** begin Exercise inputs **
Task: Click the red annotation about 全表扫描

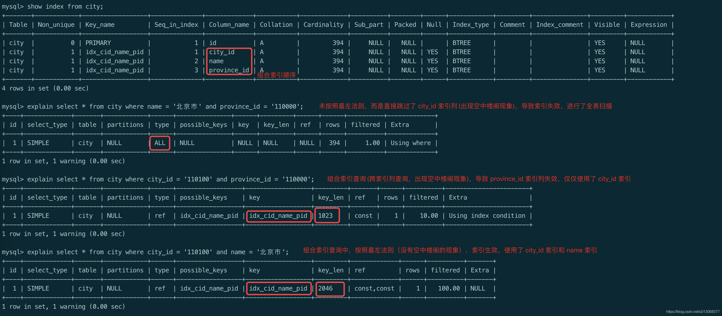Action: click(x=465, y=106)
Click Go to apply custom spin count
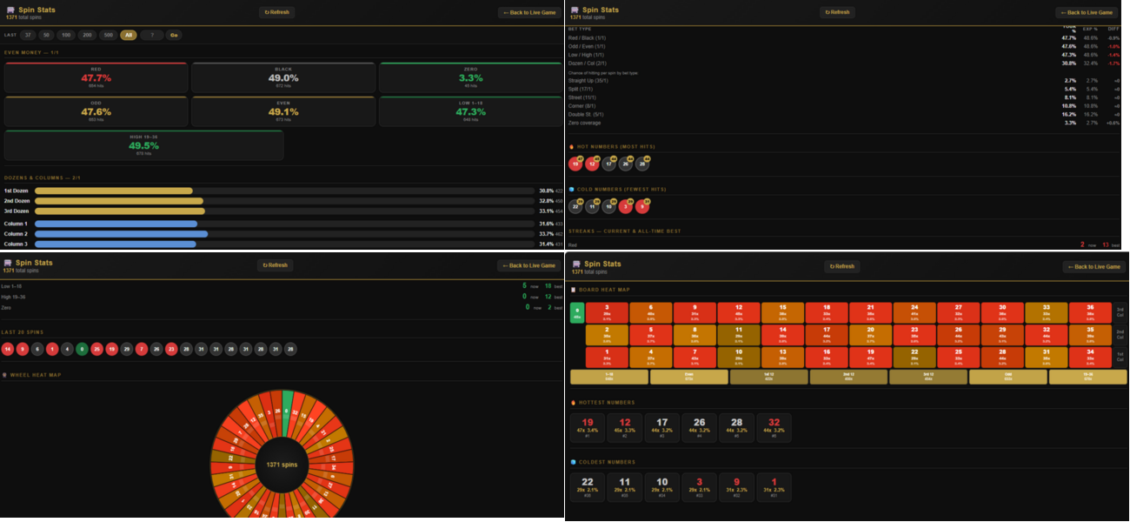 coord(174,35)
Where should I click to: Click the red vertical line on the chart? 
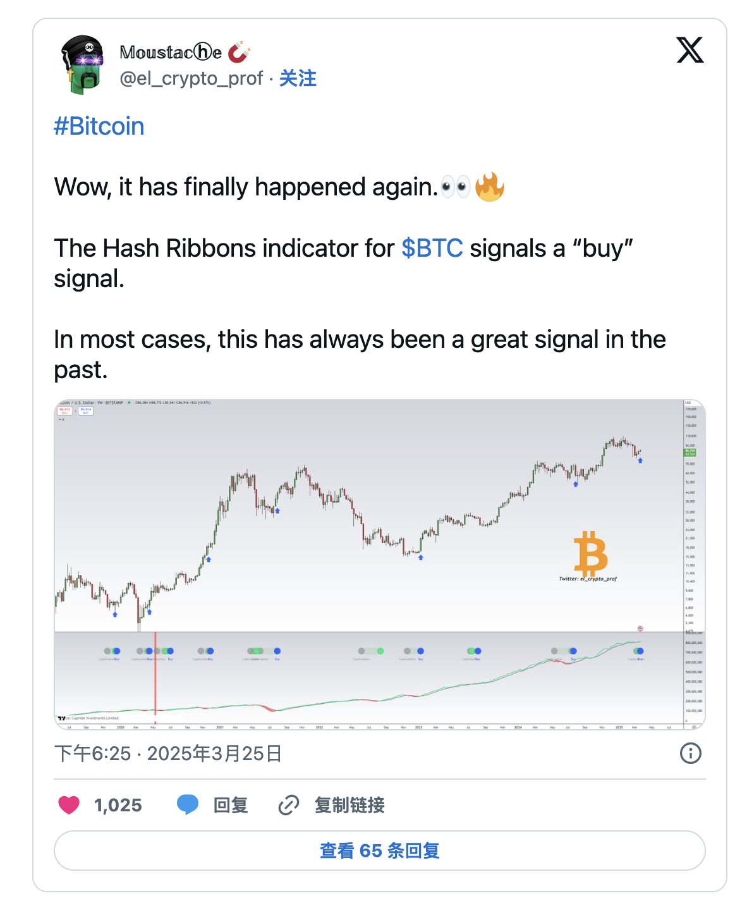pos(155,677)
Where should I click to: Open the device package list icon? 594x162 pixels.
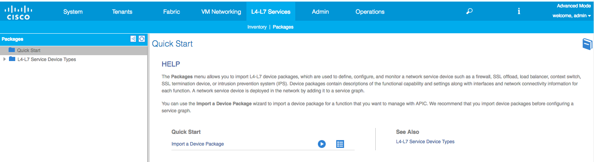(340, 144)
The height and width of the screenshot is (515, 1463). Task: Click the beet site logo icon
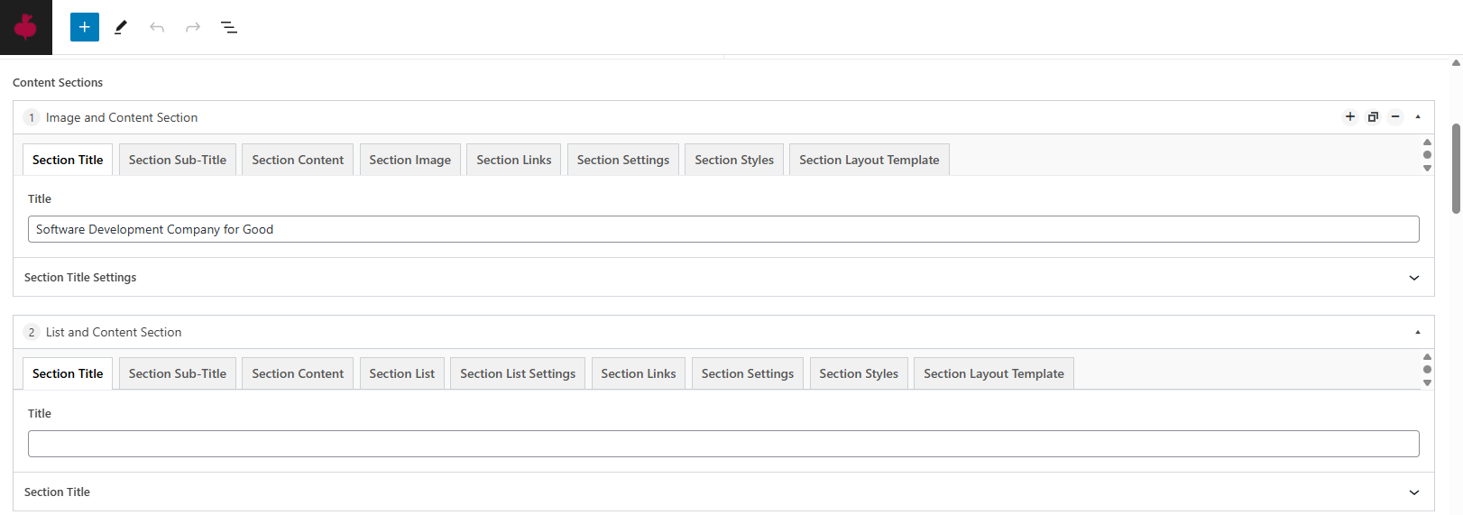(25, 27)
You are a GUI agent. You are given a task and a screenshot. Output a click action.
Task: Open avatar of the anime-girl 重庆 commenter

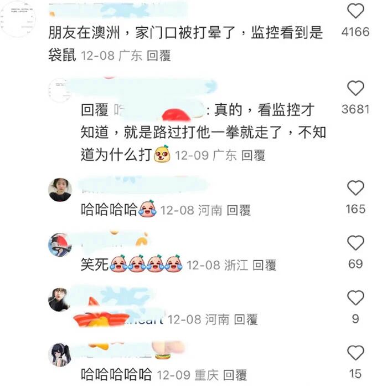pyautogui.click(x=60, y=355)
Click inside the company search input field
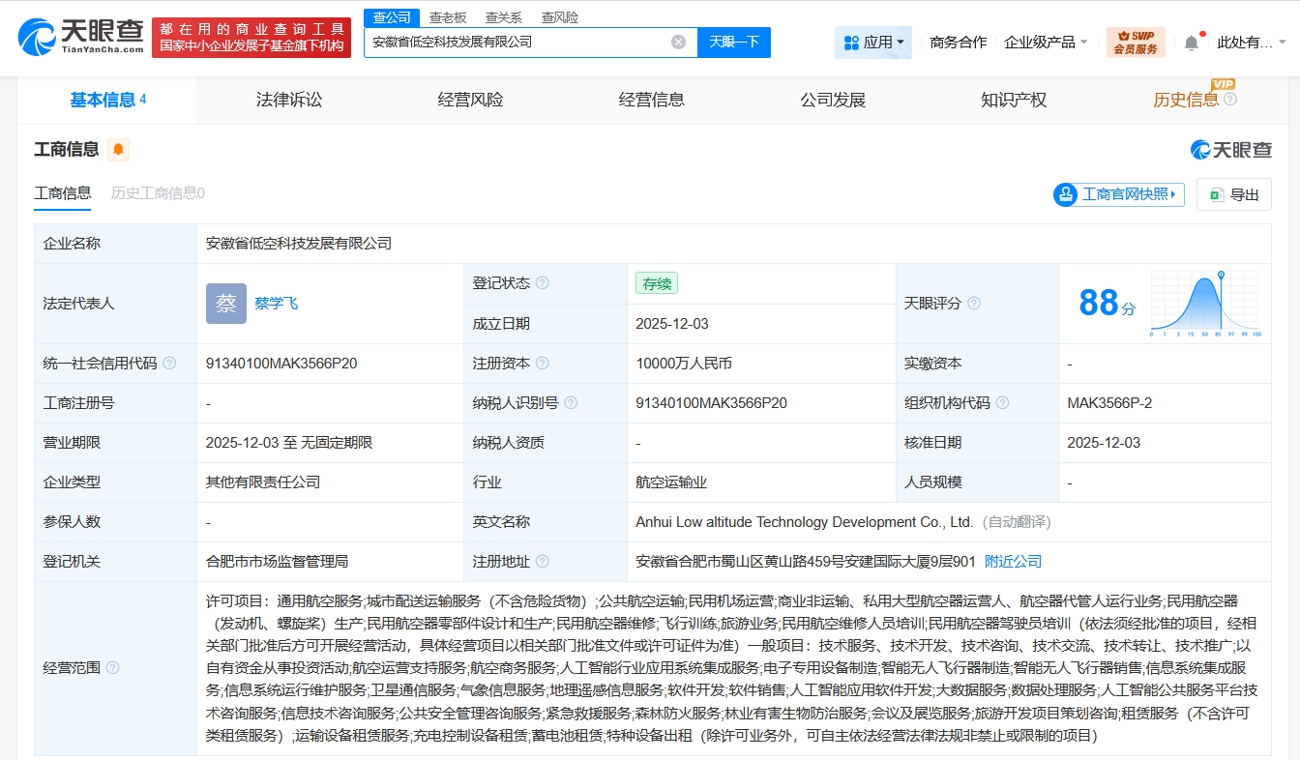This screenshot has height=760, width=1300. 522,43
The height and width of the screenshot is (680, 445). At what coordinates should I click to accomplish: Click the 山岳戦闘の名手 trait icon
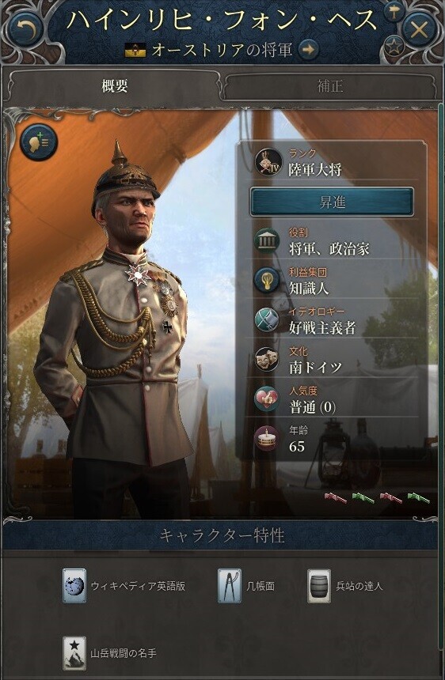tap(74, 654)
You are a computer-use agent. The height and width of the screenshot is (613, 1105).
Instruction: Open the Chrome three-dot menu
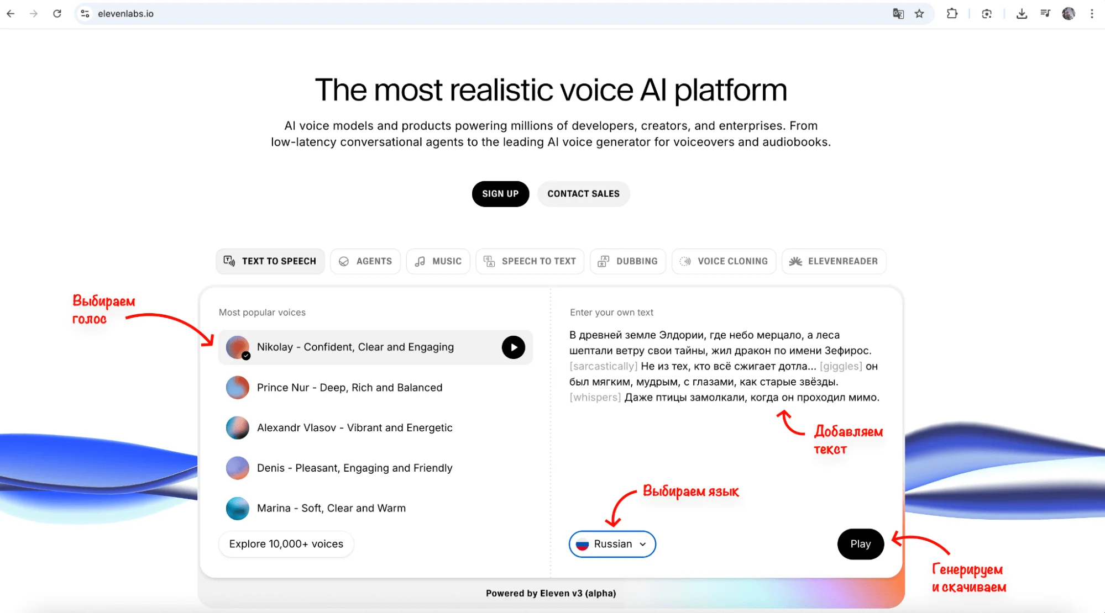pos(1092,14)
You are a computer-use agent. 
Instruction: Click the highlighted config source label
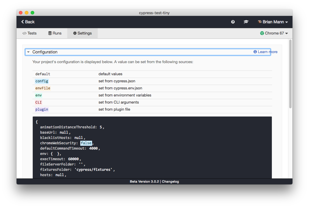pyautogui.click(x=42, y=81)
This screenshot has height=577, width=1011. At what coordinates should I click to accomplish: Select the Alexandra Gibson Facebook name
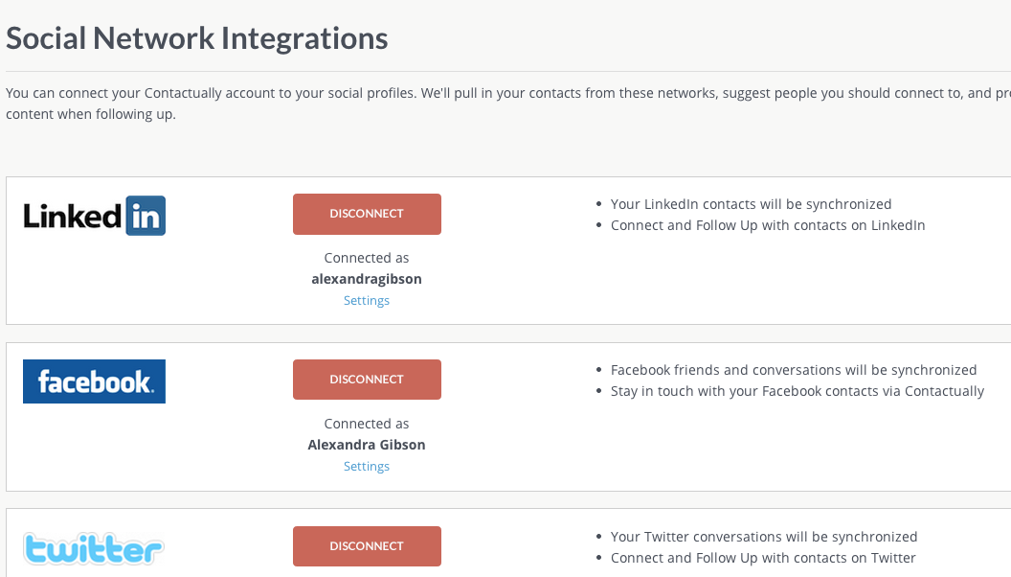pos(367,445)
** end Exercise inputs **
Problem = Pick out each line above that contains the word "Where", matching upper and lower case.

Response =
Where should I click to: Click the red vertical line on the chart? 
Where should I click to: Open the device package list icon? 594x162 pixels.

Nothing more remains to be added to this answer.